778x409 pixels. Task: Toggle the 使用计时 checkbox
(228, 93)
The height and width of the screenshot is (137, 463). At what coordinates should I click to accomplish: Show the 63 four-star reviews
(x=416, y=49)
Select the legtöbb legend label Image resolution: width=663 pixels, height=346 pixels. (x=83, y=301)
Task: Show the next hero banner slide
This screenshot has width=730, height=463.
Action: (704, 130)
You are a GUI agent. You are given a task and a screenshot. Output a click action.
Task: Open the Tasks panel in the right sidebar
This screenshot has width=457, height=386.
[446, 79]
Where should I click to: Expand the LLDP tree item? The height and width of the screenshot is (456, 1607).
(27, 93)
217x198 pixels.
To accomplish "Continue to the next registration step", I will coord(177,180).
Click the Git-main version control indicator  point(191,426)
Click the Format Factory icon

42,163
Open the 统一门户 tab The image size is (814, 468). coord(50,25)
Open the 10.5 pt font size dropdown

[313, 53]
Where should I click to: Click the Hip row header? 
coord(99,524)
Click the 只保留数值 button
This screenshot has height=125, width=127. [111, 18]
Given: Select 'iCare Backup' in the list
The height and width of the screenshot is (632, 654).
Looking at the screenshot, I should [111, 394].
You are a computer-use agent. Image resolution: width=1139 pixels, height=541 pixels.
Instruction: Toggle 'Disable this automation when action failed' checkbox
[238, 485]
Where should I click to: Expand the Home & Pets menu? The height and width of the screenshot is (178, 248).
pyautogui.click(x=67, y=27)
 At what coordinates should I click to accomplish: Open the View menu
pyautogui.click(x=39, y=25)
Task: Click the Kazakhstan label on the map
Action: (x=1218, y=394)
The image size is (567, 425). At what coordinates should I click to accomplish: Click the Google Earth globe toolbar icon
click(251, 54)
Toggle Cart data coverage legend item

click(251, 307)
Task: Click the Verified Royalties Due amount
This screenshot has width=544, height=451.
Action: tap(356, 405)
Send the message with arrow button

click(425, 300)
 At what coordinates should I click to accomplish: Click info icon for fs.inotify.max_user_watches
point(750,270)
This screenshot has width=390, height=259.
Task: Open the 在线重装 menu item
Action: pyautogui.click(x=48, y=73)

◆ ◆ ◆

▶ [Required work] In the listing above, find the line with "This screenshot has width=730, height=463." and the line with "Task: Click the Verified Royalties Due amount", then print exactly those lines and every line between them.

▶ [Response area]
This screenshot has width=730, height=463.
Action: (704, 130)
You are a GUI agent. You are given a task and a screenshot. Output a click action.
Task: Open the Tasks panel in the right sidebar
This screenshot has width=457, height=386.
[446, 79]
Where should I click to: Expand the LLDP tree item? The height and width of the screenshot is (456, 1607).
(27, 93)
217x198 pixels.
To accomplish "Continue to the next registration step", I will coord(177,180).
Click the Git-main version control indicator  point(191,426)
Click the Format Factory icon

42,163
Open the 统一门户 tab The image size is (814, 468). coord(50,25)
Open the 10.5 pt font size dropdown

[313, 53]
Where should I click to: Click the Hip row header? 
coord(99,524)
Click the 只保留数值 button
This screenshot has height=125, width=127. [111, 18]
Given: Select 'iCare Backup' in the list
The height and width of the screenshot is (632, 654).
Looking at the screenshot, I should [111, 394].
You are a computer-use agent. Image resolution: width=1139 pixels, height=541 pixels.
Instruction: Toggle 'Disable this automation when action failed' checkbox
[238, 485]
Where should I click to: Expand the Home & Pets menu? The height and width of the screenshot is (178, 248).
pyautogui.click(x=67, y=27)
 At what coordinates should I click to accomplish: Open the View menu
pyautogui.click(x=39, y=25)
Task: Click the Kazakhstan label on the map
Action: (x=1218, y=394)
The image size is (567, 425). At what coordinates should I click to accomplish: Click the Google Earth globe toolbar icon
click(251, 54)
Toggle Cart data coverage legend item

click(251, 307)
Task: Click the Verified Royalties Due amount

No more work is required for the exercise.